My skin has changed. The scratch from the cat got weird (the area is still brown). I twisted my ankle while walking, and it turned red. I burned my finger with steam while cooking, and it took forever to heal. My inner organs have a similar story, only more dramatic, so let’s stick to the skin.

My friend from Focșani didn’t tell anyone she had cancer. She had fewer adverse reactions to treatment, but she couldn’t leave the house without a wig. She wouldn’t even pull the blinds up. At first, I felt funky with my baldness (cuz of the deconstruction shit), until the skin started to feel weird. The IV drugs changed it. I didn’t want to leave the house.

***

Cancer is so banal it bores. I sat on the couch all day with high-level-anxiety waiting for texts, memes, and reels. Cancer ghosting is real. Reddit saved me. I’ve listened to all the music from your insta stories (evil platforms). I had the same conversation several times without realising it. Now, it’s my turn to listen to my friends on different treatments repeat themselves. I think that’s care. 

I’ve got two more months until the next scan. The last one was ambiguous. For most oncologic patients, survivorship is just a long remission, and that’s just fine.

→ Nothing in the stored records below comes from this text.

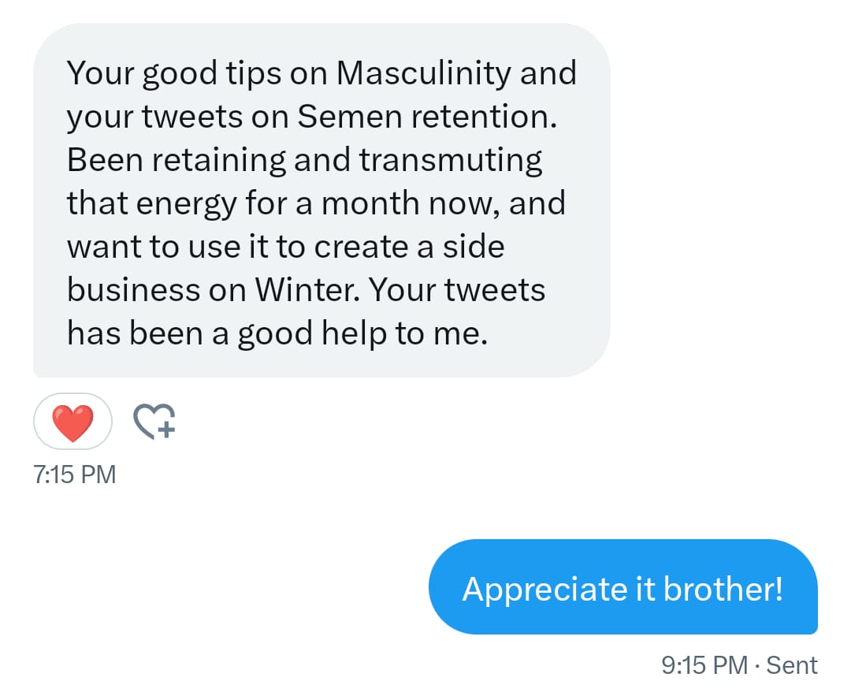Click the word 'energy' in the message
Viewport: 851px width, 696px height.
pos(187,205)
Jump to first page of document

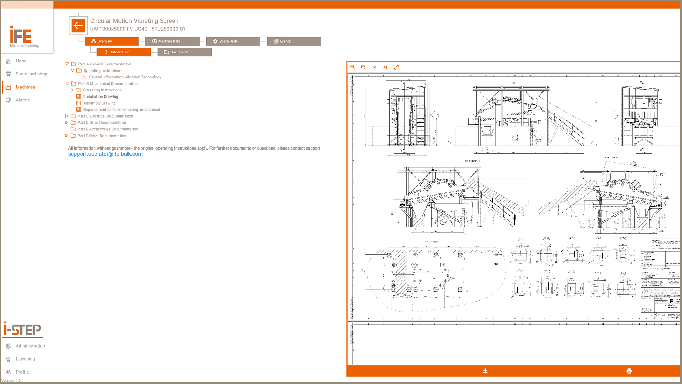(374, 67)
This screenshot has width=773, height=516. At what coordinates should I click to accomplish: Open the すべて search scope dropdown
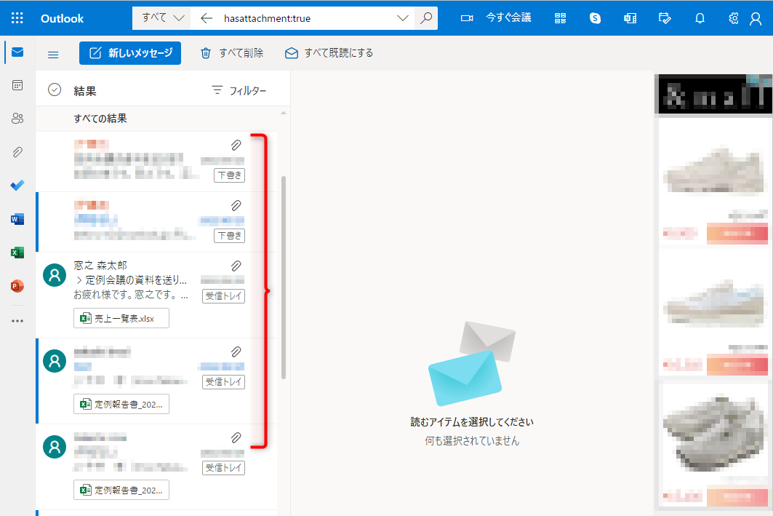[x=160, y=17]
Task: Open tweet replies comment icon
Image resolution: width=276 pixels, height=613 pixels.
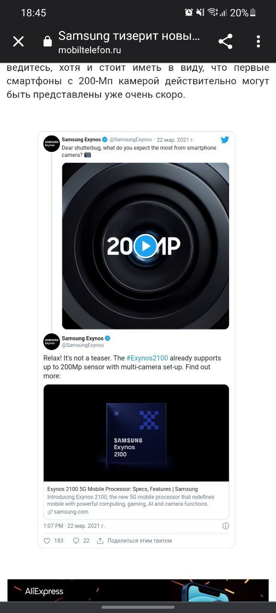Action: [76, 541]
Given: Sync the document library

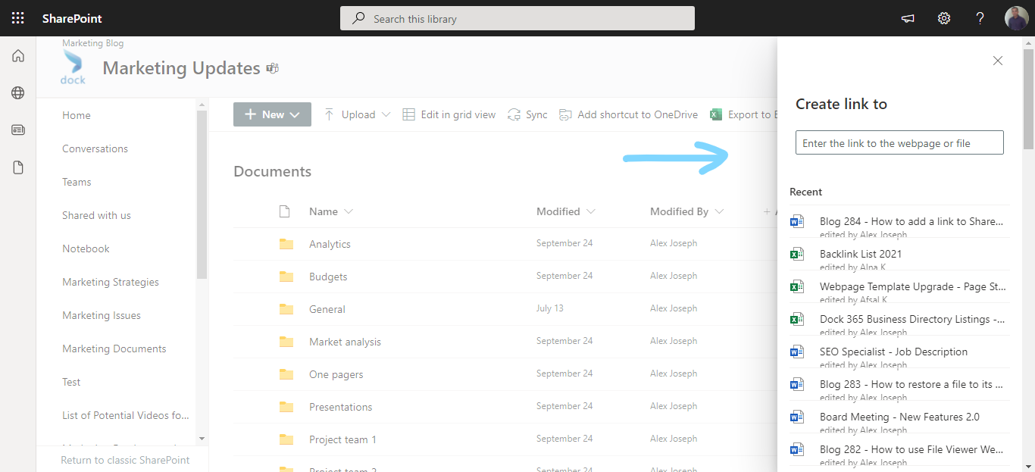Looking at the screenshot, I should (x=527, y=114).
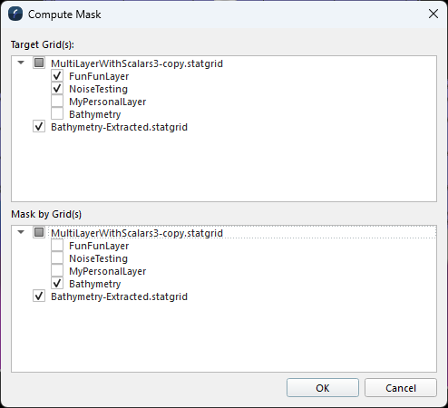Viewport: 448px width, 408px height.
Task: Collapse MultiLayerWithScalars3-copy tree in Target Grids
Action: click(21, 63)
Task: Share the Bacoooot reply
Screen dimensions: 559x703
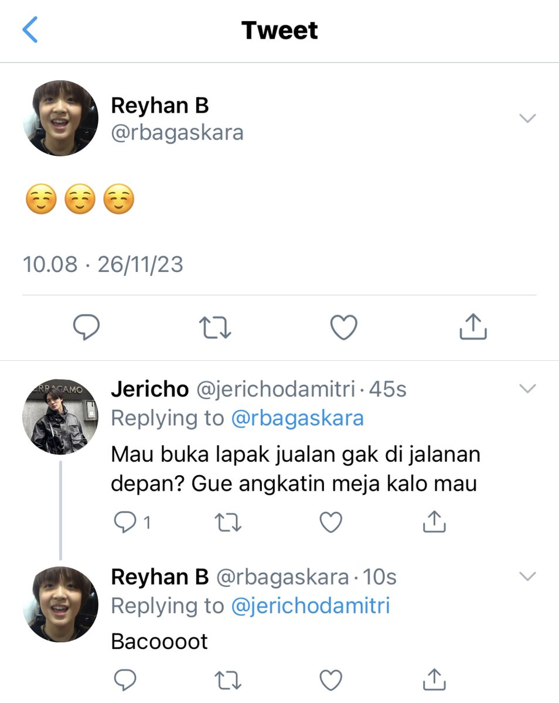Action: [x=434, y=680]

In this new town, most people don’t know about my foggy brain. I do my job and sometimes wear a turtleneck and a ring, and they probably think I am a smart-ass nonconformist, aka a young-white-hipster-with-subversive-short-hair. I am a white disabled hipster, and my hair just fell off.

***

While self-medicating, beware of ketamine bladder syndrome, addiction, and most importantly, the police.

[switch to alprazolam]

[switch to lorazepam]

Chill out, babe, and ask for help when you lose it.

***

At night, I sit on a bench in the back of my block, in my not-yet-gentrified neighbourhood. I stare at the eight-floor building full of people and think of their bodies and how they earn a living. The windows flicker in blue and white lights: they pay for television. The government has decided that, from now on, it will also tax the disability allowance. During treatment, I got 496 lei. Now, in remission, I get 80 lei. I try to do the math with the taxes, but I fail. My brain is foggy lol. Someone else is doing the math for me.

bio

Sofi is a PhD student.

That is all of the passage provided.